Collected data entries
--------------------------------
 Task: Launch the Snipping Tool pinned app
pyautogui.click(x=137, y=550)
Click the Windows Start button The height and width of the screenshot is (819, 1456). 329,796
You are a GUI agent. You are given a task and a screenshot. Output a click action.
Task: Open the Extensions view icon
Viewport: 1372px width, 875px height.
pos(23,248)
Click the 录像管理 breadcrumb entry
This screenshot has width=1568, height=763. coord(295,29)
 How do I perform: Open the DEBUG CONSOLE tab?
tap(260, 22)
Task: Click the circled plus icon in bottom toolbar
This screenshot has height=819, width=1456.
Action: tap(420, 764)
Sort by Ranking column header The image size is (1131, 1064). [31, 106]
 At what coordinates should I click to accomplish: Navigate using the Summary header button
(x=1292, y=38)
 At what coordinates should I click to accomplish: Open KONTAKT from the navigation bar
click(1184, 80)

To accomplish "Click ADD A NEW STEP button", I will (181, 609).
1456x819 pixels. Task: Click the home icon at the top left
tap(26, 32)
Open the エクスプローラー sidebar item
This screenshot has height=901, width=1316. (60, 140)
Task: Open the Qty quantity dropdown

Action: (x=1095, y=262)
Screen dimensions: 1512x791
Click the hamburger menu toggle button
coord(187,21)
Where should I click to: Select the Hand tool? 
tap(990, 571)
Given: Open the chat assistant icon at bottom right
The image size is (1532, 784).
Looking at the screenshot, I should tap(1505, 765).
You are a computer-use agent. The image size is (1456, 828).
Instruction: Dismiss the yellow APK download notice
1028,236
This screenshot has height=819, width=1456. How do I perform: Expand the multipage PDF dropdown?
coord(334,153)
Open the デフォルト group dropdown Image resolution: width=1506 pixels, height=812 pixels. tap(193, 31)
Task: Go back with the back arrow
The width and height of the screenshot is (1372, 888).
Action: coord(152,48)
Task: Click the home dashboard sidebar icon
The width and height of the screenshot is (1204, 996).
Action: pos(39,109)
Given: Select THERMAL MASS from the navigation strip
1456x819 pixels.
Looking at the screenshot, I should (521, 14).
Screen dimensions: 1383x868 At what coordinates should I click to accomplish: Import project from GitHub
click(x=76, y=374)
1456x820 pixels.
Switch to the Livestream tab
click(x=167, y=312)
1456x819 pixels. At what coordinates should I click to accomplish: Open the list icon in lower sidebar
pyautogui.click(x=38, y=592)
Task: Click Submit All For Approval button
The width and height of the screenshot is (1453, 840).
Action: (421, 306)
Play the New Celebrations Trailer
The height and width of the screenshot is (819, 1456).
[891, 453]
--------------------------------
Each entry must be reproduced verbatim.

» **Finished exercise**
 Task: Launch the Snipping Tool pinned app
pyautogui.click(x=137, y=550)
Click the Windows Start button The height and width of the screenshot is (819, 1456). 329,796
You are a GUI agent. You are given a task and a screenshot. Output a click action.
Task: Open the Extensions view icon
Viewport: 1372px width, 875px height.
pos(23,248)
Click the 录像管理 breadcrumb entry
This screenshot has width=1568, height=763. coord(295,29)
 How do I perform: Open the DEBUG CONSOLE tab?
tap(260, 22)
Task: Click the circled plus icon in bottom toolbar
This screenshot has height=819, width=1456.
Action: tap(420, 764)
Sort by Ranking column header The image size is (1131, 1064). [31, 106]
 At what coordinates should I click to accomplish: Navigate using the Summary header button
(x=1292, y=38)
 At what coordinates should I click to accomplish: Open KONTAKT from the navigation bar
click(1184, 80)

To accomplish "Click ADD A NEW STEP button", I will (181, 609).
1456x819 pixels. Task: Click the home icon at the top left
tap(26, 32)
Open the エクスプローラー sidebar item
This screenshot has height=901, width=1316. (60, 140)
Task: Open the Qty quantity dropdown

Action: (x=1095, y=262)
Screen dimensions: 1512x791
Click the hamburger menu toggle button
coord(187,21)
Where should I click to: Select the Hand tool? 
tap(990, 571)
Given: Open the chat assistant icon at bottom right
The image size is (1532, 784).
Looking at the screenshot, I should tap(1505, 765).
You are a computer-use agent. The image size is (1456, 828).
Instruction: Dismiss the yellow APK download notice
1028,236
This screenshot has height=819, width=1456. How do I perform: Expand the multipage PDF dropdown?
coord(334,153)
Open the デフォルト group dropdown Image resolution: width=1506 pixels, height=812 pixels. tap(193, 31)
Task: Go back with the back arrow
The width and height of the screenshot is (1372, 888).
Action: coord(152,48)
Task: Click the home dashboard sidebar icon
The width and height of the screenshot is (1204, 996).
Action: pos(39,109)
Given: Select THERMAL MASS from the navigation strip
1456x819 pixels.
Looking at the screenshot, I should (521, 14).
Screen dimensions: 1383x868 At what coordinates should I click to accomplish: Import project from GitHub
click(x=76, y=374)
1456x820 pixels.
Switch to the Livestream tab
click(x=167, y=312)
1456x819 pixels. At what coordinates should I click to accomplish: Open the list icon in lower sidebar
pyautogui.click(x=38, y=592)
Task: Click Submit All For Approval button
The width and height of the screenshot is (1453, 840).
Action: (421, 306)
Play the New Celebrations Trailer
The height and width of the screenshot is (819, 1456).
[891, 453]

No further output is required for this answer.